In these origins lie the day's basic fallacy: that womanhood is an international -- global -- political state of being; that there is a universal female political condition, which urges, a la Marx, "Women of the world, unite!" Against what? The common foe -- men.
As with Marxism itself, for such a sisterhood to coalesce, even on paper or in elite committees and multinational organizations, the profound cultural and religious differences that shape and guide people's lives have to be minimized, denied or actually destroyed. In real life, however, culture and religion will out, as they did on this year's International Women's Day.
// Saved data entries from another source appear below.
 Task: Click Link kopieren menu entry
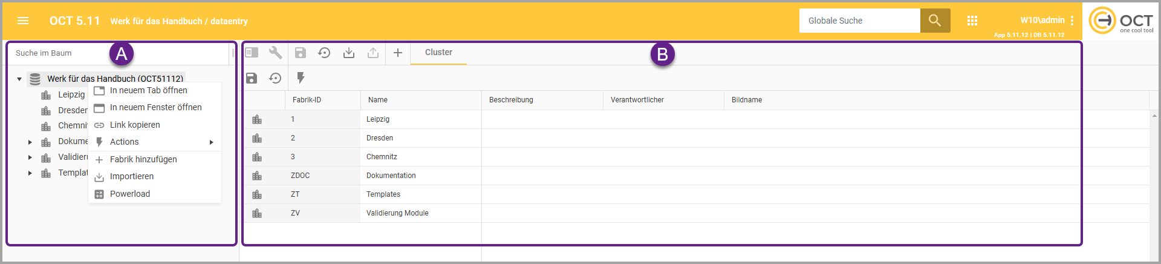pyautogui.click(x=135, y=125)
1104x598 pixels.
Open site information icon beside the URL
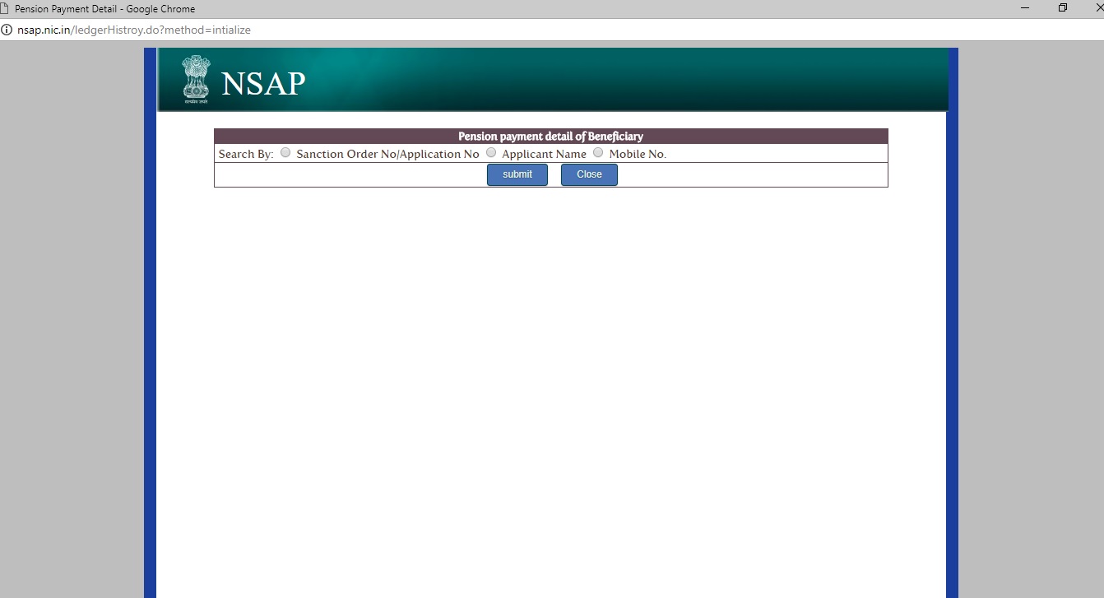(x=7, y=30)
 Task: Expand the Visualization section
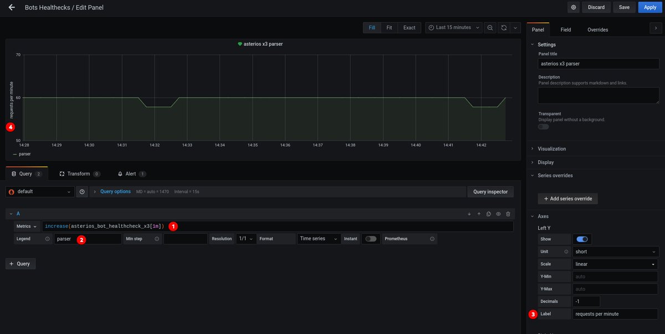(x=551, y=148)
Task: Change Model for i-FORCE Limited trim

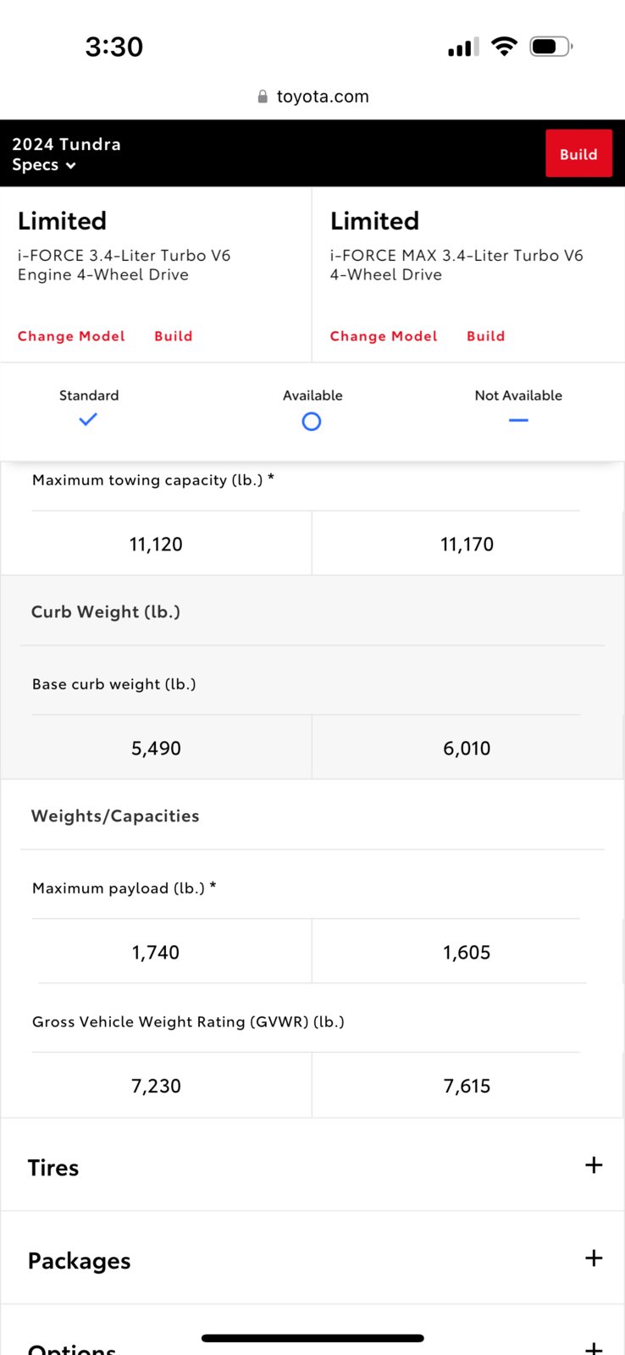Action: [x=71, y=336]
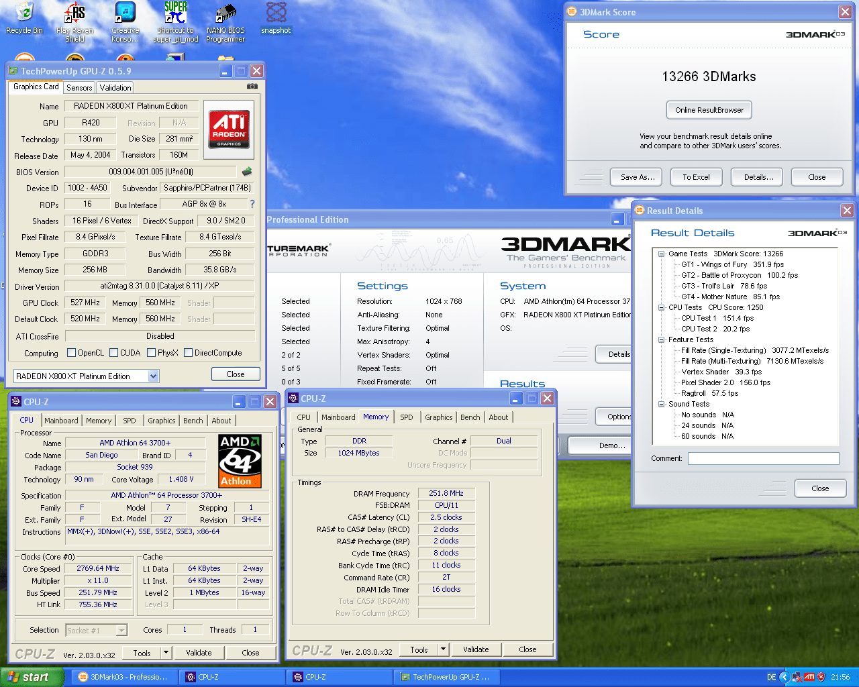Check the DirectCompute checkbox
859x687 pixels.
[189, 353]
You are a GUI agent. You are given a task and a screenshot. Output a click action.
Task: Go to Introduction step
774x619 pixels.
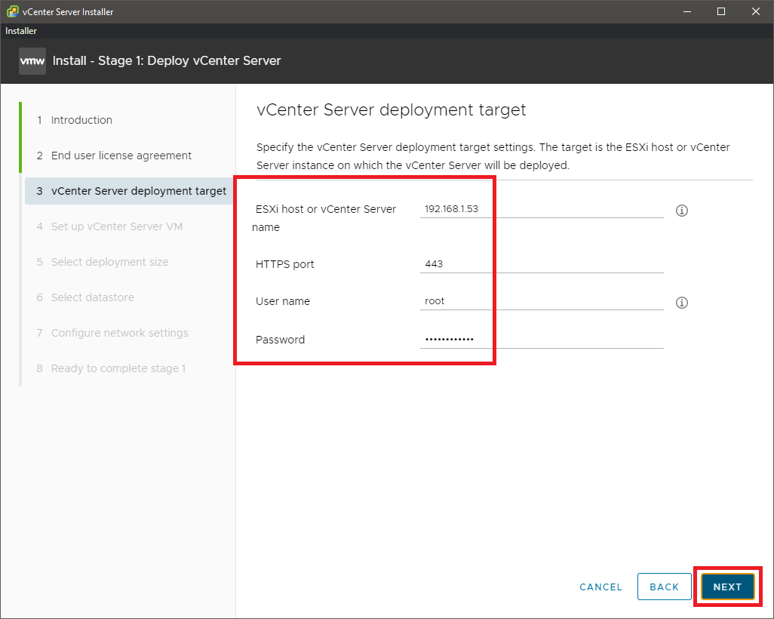click(x=81, y=120)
In post-U.S. Iraq, Reuters reported on the International Women's Day activities of "about two dozen" women -- a brave handful -- who demonstrated in Baghdad against new, sharia-based legislation now before Iraq's parliament. Known as the Ja'afari Law after an early Shiite imam, the legislation would allow Iraq's Shiite Islamic clergy to control marriage, divorce and inheritance. Among other things, this would permit marriage between a man and a 9-year-old girl, according to the marital example of Islam's prophet Mohammed. Indeed, by the Gregorian calendar, as The Associated Press pointed out, such legislation would apply to girls who are 8 years and 8 months old. (The Islamic calendar year is 10 or 11 days shorter than the Gregorian calendar year.)
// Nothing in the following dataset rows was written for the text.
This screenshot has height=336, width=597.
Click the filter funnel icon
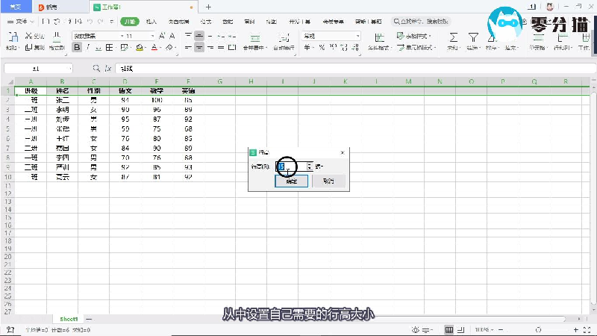click(472, 37)
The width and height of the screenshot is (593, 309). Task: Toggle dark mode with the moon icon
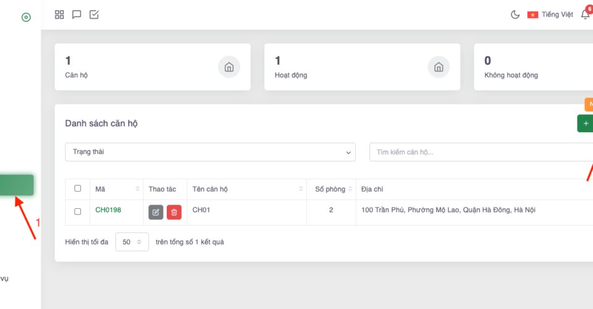click(x=515, y=15)
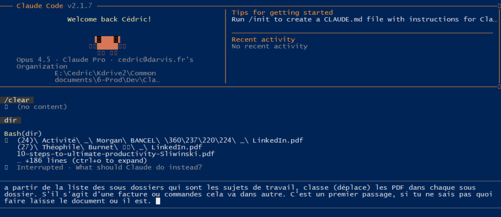Click the "Bash(dir)" tool call line
Image resolution: width=501 pixels, height=217 pixels.
[x=23, y=133]
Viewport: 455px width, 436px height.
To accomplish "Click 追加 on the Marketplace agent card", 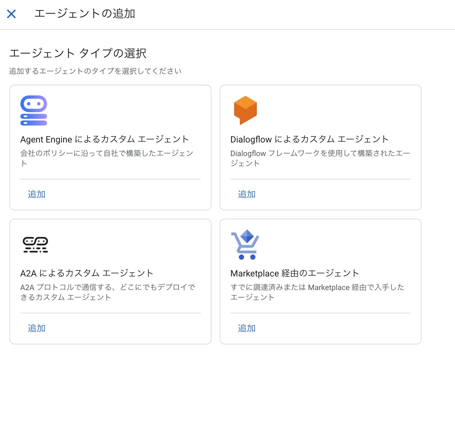I will coord(246,328).
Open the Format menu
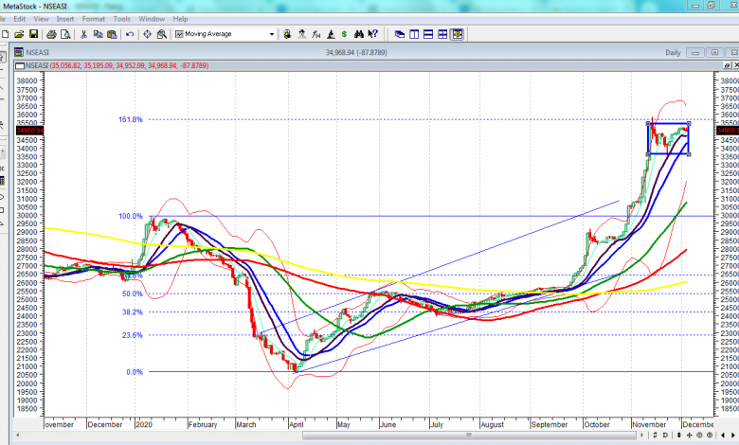The width and height of the screenshot is (739, 445). point(94,18)
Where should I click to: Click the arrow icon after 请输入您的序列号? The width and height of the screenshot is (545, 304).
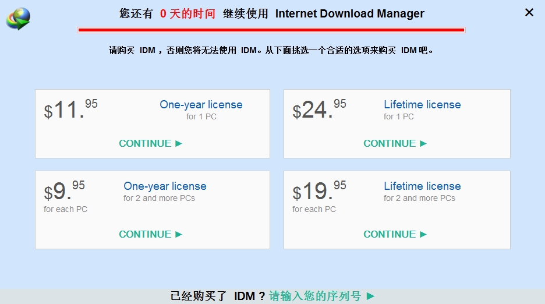(x=371, y=296)
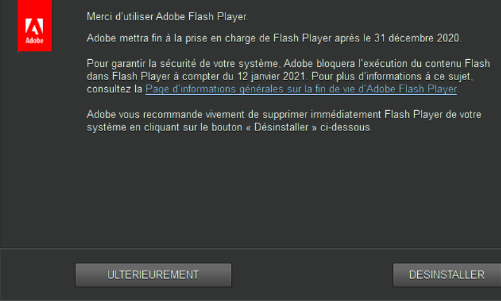Click the footer area between both buttons
The image size is (501, 301).
[312, 275]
Guess who has approved of this child rape legislation -- some den of social outcasts? No, the ministers of Iraq's cabinet. They preside, of course, over a government created in large measure by great expenditures of U.S. blood and treasure. The draft law now awaits a parliamentary vote.
The Baghdad protesters shouted: "On this day of women, women of Iraq are in mourning." At least two dozen of them are, anyway. But more than Iraq's women should be in mourning. After all, child rape -- not to mention marital rape and discriminatory divorce and inheritance practices also legalized in the draft legislation -- shouldn't be defined as "women's" issues alone. If they are so pigeon-holed, by feminist implication, the modification of "male" behavior will ameliorate all. What these women are protesting, however, aren't men or the "patriarchy" generally, but rather the brutal impact of Islam and its law on women, on children, on the family itself -- the basis of civilization. It is here, in the treatment of the weak and the young, of motherhood, marriage and childhood, where core, existential differences between Islam and most of the world's religions and cultures emerge. They are obscured as "women's" issues.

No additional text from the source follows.